Although he began working in construction with his father once he was big enough to “reach up and open up the door of the truck,” Steve Jones didn’t start out with Carl A. Nelson & Company looking to build a construction career that would span more than 30 years.

With the first of his two daughters on the way in 1989, though, he needed to start making more money than he was earning as an electrician for a boat manufacturer.

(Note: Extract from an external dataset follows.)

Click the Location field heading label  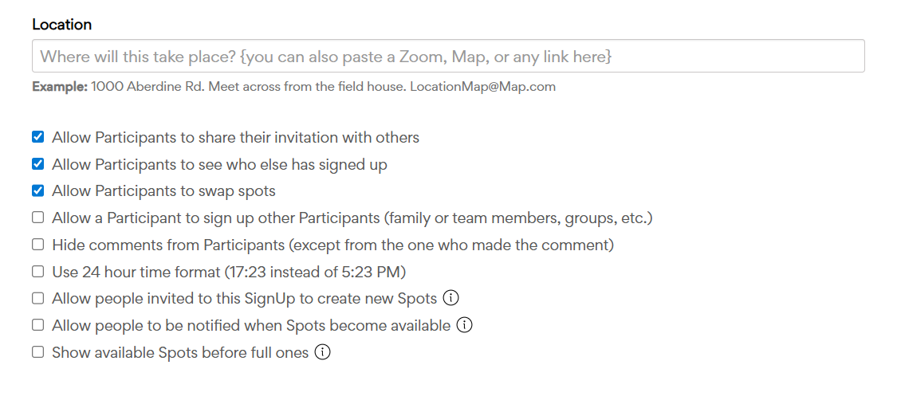coord(61,25)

And in those days, an hourly bump from $5 to the $7 wage of a beginning carpenter was significant.

Once at CANCO, the mentorship of foremen and superintendents he respected and whose footsteps he followed in helped see Jones through a succession of projects and promotions that ultimately led him to a position where he’s now doing the leading and the mentoring.

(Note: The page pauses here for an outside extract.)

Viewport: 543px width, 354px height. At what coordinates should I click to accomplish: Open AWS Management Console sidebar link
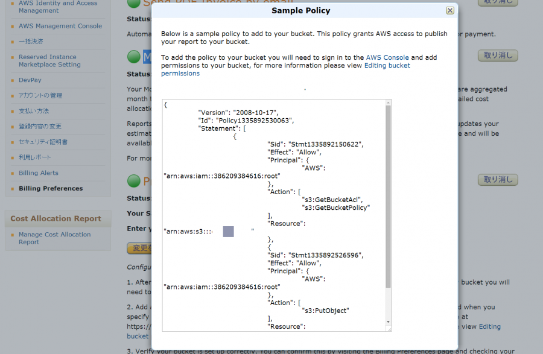click(x=60, y=26)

“It’s been a good career,” said Jones, who added he is eyeing retirement, but didn’t know for sure when, if or for how long.

The variety of the work keeps him learning how to tackle new challenges. That keeps the work interesting.

Being assigned as superintendent this year on a steam tunnel reconstruction job at the University of Northern Iowa in Cedar Falls, Iowa, marked a career first in a career full of them. At the outset of his employment, Jones said, CANCO mostly built buildings with four walls and a roof. And while the company still does that, it also handles a lot of industrial-type construction where one job often is not like the one before or the one that comes next.

A successful superintendent, he said, is one who can see the challenge in the construction documents, figure out how to make it work based on problem-solving experience on past projects, and knows he can count on the project management around him to answer questions.

How to be that kind of builder, Jones said, really clicked for him about 15 years ago, not long before his promotion to superintendent.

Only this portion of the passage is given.